== What to produce ==
According to the history excerpt on Romans and Moors in Spain, how many members of Islam landed on the Rock of Gibraltar in A.D. 711?

== Extracted text ==
──────────────────────────────

Romans (c. 200 B.C.-A.D. 400)

The future Roman Emperor Augustus finally quelled the last Iberian resistance (19 B.C.), making the province of “Hispania” an agricultural breadbasket (olives, wine) to feed the vast Roman Empire. The Romans brought the Latin language, a connection to the wider world, and (in the fourth century) Christianity. When the empire began crumbling around A.D. 400, Spain made a peaceful transition, ruled by Christian Visigoths from Germany who had strong Roman ties. Roman influence remained for centuries after, in the Latin-based Spanish language, irrigation methods, and building materials and techniques. The Romans’ large farming estates would change hands over the years, passing from Roman senators to Visigoth kings to Islamic caliphs to Christian nobles. And, of course, the Romans left wine.

Moors (711-1492)

In A.D. 711, 12,000 zealous members of the world’s newest religion—Islam—landed on the Rock of Gibraltar and, in three short years, conquered the Iberian Peninsula. These North African Muslims—generically called “Moors”—dominated Spain for the next 700 years. Though powerful, they were surprisingly tolerant of the people they ruled, allowing native Jews and Christians to practice their faiths, so long as the infidels paid extra taxes.

The Moors themselves were an ethnically diverse culture, including both crude Berber tribesmen from Morocco and sophisticated rulers from old Arab families. From their capital in Córdoba, various rulers of the united Islamic state of “Al-Andalus” pledged allegiance to foreign caliphs in Syria, Baghdad, or Morocco.

With cultural ties that stretched from Spain to Africa to Arabia to Persia and beyond, the Moorish culture in Spain (especially around A.D. 800-1000) was perhaps Europe’s most advanced, a beacon of learning in Europe’s so-called “Dark” Ages. Mathematics, astronomy, literature, and architecture flourished. Even winemaking was encouraged, though for religious reasons the Muslims didn’t drink alcohol. The Moorish legacy lives on today in architecture (horseshoe arches, ceramic tiles, fountains, and gardens), language (the Spanish el comes from Arabic al)...and wine.

Reconquista (711-1492)

──────────────────────────────

== Entries on locating words and elements ==

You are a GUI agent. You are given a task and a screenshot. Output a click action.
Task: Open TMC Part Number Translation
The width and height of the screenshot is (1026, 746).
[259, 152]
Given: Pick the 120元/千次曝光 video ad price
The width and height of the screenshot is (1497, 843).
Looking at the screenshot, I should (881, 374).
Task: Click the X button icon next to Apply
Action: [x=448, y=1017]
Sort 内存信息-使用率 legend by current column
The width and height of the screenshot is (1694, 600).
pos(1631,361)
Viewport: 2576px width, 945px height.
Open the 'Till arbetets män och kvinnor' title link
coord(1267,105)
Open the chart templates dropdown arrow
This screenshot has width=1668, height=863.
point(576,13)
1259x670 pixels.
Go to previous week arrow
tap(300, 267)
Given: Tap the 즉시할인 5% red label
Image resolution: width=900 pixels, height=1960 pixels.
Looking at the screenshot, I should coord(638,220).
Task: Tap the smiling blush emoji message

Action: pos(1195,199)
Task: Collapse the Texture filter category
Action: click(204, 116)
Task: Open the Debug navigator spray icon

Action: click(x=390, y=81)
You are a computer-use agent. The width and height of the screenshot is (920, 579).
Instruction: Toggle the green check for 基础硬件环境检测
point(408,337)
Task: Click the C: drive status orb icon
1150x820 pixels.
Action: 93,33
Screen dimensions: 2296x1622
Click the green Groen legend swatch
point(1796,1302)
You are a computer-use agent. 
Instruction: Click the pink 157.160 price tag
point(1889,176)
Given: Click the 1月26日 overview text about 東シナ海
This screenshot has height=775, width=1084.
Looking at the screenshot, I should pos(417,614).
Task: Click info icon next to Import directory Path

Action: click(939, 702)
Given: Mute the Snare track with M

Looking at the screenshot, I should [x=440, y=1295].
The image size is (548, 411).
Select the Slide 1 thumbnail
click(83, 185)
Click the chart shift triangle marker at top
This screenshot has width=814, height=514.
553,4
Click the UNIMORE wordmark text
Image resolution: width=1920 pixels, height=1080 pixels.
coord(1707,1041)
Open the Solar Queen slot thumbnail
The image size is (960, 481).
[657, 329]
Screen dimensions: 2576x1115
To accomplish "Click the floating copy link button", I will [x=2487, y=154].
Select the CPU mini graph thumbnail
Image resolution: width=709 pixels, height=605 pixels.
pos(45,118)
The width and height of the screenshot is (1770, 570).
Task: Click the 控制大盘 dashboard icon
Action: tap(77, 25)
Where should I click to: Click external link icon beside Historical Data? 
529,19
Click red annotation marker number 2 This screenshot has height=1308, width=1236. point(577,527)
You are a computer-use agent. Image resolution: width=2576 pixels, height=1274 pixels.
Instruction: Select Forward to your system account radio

──────────────────────────────

== Task answer ==
12,000